◆ PROVIDED DATA:
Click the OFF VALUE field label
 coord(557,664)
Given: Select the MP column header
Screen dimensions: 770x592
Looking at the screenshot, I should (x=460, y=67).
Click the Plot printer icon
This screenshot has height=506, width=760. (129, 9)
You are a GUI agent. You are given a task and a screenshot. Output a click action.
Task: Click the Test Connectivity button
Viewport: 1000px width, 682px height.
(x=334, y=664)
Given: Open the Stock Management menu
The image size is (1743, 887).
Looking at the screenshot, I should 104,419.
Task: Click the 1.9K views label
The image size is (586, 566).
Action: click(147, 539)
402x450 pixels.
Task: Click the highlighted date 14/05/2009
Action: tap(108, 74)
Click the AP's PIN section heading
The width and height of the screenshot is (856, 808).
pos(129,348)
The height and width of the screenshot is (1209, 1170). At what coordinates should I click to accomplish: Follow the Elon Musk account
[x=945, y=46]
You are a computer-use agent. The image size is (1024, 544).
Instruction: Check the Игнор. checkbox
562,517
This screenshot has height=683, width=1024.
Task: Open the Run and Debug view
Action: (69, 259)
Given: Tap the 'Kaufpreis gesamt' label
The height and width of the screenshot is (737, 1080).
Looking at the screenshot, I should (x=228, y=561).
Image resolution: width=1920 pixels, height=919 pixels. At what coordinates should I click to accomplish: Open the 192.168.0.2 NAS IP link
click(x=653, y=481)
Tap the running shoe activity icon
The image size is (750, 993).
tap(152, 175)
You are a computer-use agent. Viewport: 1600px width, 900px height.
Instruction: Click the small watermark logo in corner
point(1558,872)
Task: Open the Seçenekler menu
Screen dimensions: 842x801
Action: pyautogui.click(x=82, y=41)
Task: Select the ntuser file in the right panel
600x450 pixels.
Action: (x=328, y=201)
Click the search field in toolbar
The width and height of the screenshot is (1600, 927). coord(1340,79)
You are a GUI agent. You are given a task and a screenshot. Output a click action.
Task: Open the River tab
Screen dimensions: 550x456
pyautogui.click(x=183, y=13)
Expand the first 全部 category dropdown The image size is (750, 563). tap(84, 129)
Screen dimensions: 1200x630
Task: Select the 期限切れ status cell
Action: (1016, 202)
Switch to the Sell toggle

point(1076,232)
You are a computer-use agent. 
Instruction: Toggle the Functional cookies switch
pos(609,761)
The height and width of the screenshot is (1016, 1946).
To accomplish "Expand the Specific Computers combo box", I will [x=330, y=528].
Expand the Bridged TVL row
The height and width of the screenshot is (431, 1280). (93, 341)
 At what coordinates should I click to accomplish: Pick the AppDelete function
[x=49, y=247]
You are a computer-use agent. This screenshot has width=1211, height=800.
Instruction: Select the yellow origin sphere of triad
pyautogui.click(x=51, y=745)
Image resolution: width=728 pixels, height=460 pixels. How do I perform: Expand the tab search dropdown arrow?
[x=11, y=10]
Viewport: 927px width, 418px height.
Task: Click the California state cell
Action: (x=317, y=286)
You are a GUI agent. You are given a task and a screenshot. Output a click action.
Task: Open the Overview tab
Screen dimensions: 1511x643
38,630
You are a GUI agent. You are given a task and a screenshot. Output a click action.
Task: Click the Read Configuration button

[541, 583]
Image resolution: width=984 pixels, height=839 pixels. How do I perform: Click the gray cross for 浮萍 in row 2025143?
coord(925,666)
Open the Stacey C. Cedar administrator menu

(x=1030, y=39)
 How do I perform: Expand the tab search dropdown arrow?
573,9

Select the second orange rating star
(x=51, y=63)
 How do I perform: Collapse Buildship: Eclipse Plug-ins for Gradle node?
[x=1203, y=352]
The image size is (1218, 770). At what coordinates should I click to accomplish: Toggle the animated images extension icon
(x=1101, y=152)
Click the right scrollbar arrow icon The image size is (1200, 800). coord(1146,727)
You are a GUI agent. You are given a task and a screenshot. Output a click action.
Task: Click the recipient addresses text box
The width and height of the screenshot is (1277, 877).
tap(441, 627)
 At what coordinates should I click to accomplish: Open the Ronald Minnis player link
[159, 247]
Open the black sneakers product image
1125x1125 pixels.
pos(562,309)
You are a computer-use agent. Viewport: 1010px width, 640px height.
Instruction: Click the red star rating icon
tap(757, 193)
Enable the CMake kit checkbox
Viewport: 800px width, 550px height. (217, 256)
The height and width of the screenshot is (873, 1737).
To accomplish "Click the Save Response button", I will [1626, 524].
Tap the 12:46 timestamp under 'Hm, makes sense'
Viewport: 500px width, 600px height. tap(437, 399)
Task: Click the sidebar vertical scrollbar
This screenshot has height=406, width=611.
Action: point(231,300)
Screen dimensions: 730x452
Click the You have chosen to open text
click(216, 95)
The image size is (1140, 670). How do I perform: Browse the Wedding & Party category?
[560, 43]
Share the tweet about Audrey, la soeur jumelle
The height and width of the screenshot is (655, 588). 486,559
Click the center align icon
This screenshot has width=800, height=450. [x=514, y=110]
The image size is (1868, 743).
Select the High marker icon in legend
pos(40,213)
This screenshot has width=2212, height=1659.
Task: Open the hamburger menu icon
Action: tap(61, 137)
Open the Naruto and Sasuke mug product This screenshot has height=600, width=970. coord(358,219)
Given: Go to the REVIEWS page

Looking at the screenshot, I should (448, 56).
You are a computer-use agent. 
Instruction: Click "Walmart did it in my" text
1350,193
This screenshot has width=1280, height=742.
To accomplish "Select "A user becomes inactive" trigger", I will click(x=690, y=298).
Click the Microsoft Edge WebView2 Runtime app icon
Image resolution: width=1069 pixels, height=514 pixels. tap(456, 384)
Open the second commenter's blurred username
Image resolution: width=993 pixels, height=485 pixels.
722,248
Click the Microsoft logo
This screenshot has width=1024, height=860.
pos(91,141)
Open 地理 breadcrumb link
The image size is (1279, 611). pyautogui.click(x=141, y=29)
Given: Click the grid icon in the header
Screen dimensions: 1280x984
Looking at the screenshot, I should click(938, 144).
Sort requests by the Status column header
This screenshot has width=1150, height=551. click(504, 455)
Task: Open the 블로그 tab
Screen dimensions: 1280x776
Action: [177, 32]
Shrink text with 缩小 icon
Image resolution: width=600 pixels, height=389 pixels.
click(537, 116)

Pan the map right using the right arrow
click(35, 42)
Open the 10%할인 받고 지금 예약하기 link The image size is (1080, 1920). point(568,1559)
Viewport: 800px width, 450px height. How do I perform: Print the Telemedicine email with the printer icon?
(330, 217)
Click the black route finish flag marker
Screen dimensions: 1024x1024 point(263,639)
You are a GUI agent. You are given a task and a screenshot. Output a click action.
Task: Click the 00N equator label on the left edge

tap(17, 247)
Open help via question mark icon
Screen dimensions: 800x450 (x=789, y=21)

◆ REQUIRED ACTION: Return every record in full, word for word.

◆ EXERCISE OUTPUT:
Click the OFF VALUE field label
 coord(557,664)
Given: Select the MP column header
Screen dimensions: 770x592
Looking at the screenshot, I should (x=460, y=67).
Click the Plot printer icon
This screenshot has height=506, width=760. (129, 9)
You are a GUI agent. You are given a task and a screenshot. Output a click action.
Task: Click the Test Connectivity button
Viewport: 1000px width, 682px height.
(x=334, y=664)
Given: Open the Stock Management menu
The image size is (1743, 887).
Looking at the screenshot, I should 104,419.
Task: Click the 1.9K views label
The image size is (586, 566).
Action: click(147, 539)
402x450 pixels.
Task: Click the highlighted date 14/05/2009
Action: tap(108, 74)
Click the AP's PIN section heading
The width and height of the screenshot is (856, 808).
pos(129,348)
The height and width of the screenshot is (1209, 1170). At what coordinates should I click to accomplish: Follow the Elon Musk account
[x=945, y=46]
You are a computer-use agent. The image size is (1024, 544).
Instruction: Check the Игнор. checkbox
562,517
This screenshot has height=683, width=1024.
Task: Open the Run and Debug view
Action: (69, 259)
Given: Tap the 'Kaufpreis gesamt' label
The height and width of the screenshot is (737, 1080).
Looking at the screenshot, I should (x=228, y=561).
Image resolution: width=1920 pixels, height=919 pixels. At what coordinates should I click to accomplish: Open the 192.168.0.2 NAS IP link
click(x=653, y=481)
Tap the running shoe activity icon
The image size is (750, 993).
tap(152, 175)
You are a computer-use agent. Viewport: 1600px width, 900px height.
Instruction: Click the small watermark logo in corner
point(1558,872)
Task: Open the Seçenekler menu
Screen dimensions: 842x801
Action: pyautogui.click(x=82, y=41)
Task: Select the ntuser file in the right panel
600x450 pixels.
Action: (x=328, y=201)
Click the search field in toolbar
The width and height of the screenshot is (1600, 927). coord(1340,79)
You are a GUI agent. You are given a task and a screenshot. Output a click action.
Task: Open the River tab
Screen dimensions: 550x456
pyautogui.click(x=183, y=13)
Expand the first 全部 category dropdown The image size is (750, 563). tap(84, 129)
Screen dimensions: 1200x630
Task: Select the 期限切れ status cell
Action: (1016, 202)
Switch to the Sell toggle

point(1076,232)
You are a computer-use agent. 
Instruction: Toggle the Functional cookies switch
pos(609,761)
The height and width of the screenshot is (1016, 1946).
To accomplish "Expand the Specific Computers combo box", I will [x=330, y=528].
Expand the Bridged TVL row
The height and width of the screenshot is (431, 1280). (93, 341)
 At what coordinates should I click to accomplish: Pick the AppDelete function
[x=49, y=247]
You are a computer-use agent. This screenshot has width=1211, height=800.
Instruction: Select the yellow origin sphere of triad
pyautogui.click(x=51, y=745)
Image resolution: width=728 pixels, height=460 pixels. How do I perform: Expand the tab search dropdown arrow?
[x=11, y=10]
Viewport: 927px width, 418px height.
Task: Click the California state cell
Action: (x=317, y=286)
You are a GUI agent. You are given a task and a screenshot. Output a click action.
Task: Open the Overview tab
Screen dimensions: 1511x643
38,630
You are a GUI agent. You are given a task and a screenshot. Output a click action.
Task: Click the Read Configuration button

[541, 583]
Image resolution: width=984 pixels, height=839 pixels. How do I perform: Click the gray cross for 浮萍 in row 2025143?
coord(925,666)
Open the Stacey C. Cedar administrator menu

(x=1030, y=39)
 How do I perform: Expand the tab search dropdown arrow?
573,9

Select the second orange rating star
(x=51, y=63)
 How do I perform: Collapse Buildship: Eclipse Plug-ins for Gradle node?
[x=1203, y=352]
The image size is (1218, 770). At what coordinates should I click to accomplish: Toggle the animated images extension icon
(x=1101, y=152)
Click the right scrollbar arrow icon The image size is (1200, 800). coord(1146,727)
You are a GUI agent. You are given a task and a screenshot. Output a click action.
Task: Click the recipient addresses text box
The width and height of the screenshot is (1277, 877).
tap(441, 627)
 At what coordinates should I click to accomplish: Open the Ronald Minnis player link
[159, 247]
Open the black sneakers product image
1125x1125 pixels.
pos(562,309)
You are a computer-use agent. Viewport: 1010px width, 640px height.
Instruction: Click the red star rating icon
tap(757, 193)
Enable the CMake kit checkbox
Viewport: 800px width, 550px height. (217, 256)
The height and width of the screenshot is (873, 1737).
To accomplish "Click the Save Response button", I will [1626, 524].
Tap the 12:46 timestamp under 'Hm, makes sense'
Viewport: 500px width, 600px height. tap(437, 399)
Task: Click the sidebar vertical scrollbar
This screenshot has height=406, width=611.
Action: point(231,300)
Screen dimensions: 730x452
Click the You have chosen to open text
click(216, 95)
The image size is (1140, 670). How do I perform: Browse the Wedding & Party category?
[560, 43]
Share the tweet about Audrey, la soeur jumelle
The height and width of the screenshot is (655, 588). 486,559
Click the center align icon
This screenshot has width=800, height=450. [x=514, y=110]
The image size is (1868, 743).
Select the High marker icon in legend
pos(40,213)
This screenshot has width=2212, height=1659.
Task: Open the hamburger menu icon
Action: tap(61, 137)
Open the Naruto and Sasuke mug product This screenshot has height=600, width=970. coord(358,219)
Given: Go to the REVIEWS page

Looking at the screenshot, I should (448, 56).
You are a computer-use agent. 
Instruction: Click "Walmart did it in my" text
1350,193
This screenshot has width=1280, height=742.
To accomplish "Select "A user becomes inactive" trigger", I will click(x=690, y=298).
Click the Microsoft Edge WebView2 Runtime app icon
Image resolution: width=1069 pixels, height=514 pixels. tap(456, 384)
Open the second commenter's blurred username
Image resolution: width=993 pixels, height=485 pixels.
722,248
Click the Microsoft logo
This screenshot has width=1024, height=860.
pos(91,141)
Open 地理 breadcrumb link
The image size is (1279, 611). pyautogui.click(x=141, y=29)
Given: Click the grid icon in the header
Screen dimensions: 1280x984
Looking at the screenshot, I should click(938, 144).
Sort requests by the Status column header
This screenshot has width=1150, height=551. click(504, 455)
Task: Open the 블로그 tab
Screen dimensions: 1280x776
Action: [177, 32]
Shrink text with 缩小 icon
Image resolution: width=600 pixels, height=389 pixels.
click(537, 116)

Pan the map right using the right arrow
click(35, 42)
Open the 10%할인 받고 지금 예약하기 link The image size is (1080, 1920). point(568,1559)
Viewport: 800px width, 450px height. How do I perform: Print the Telemedicine email with the printer icon?
(330, 217)
Click the black route finish flag marker
Screen dimensions: 1024x1024 point(263,639)
You are a GUI agent. You are given a task and a screenshot. Output a click action.
Task: Click the 00N equator label on the left edge

tap(17, 247)
Open help via question mark icon
Screen dimensions: 800x450 (x=789, y=21)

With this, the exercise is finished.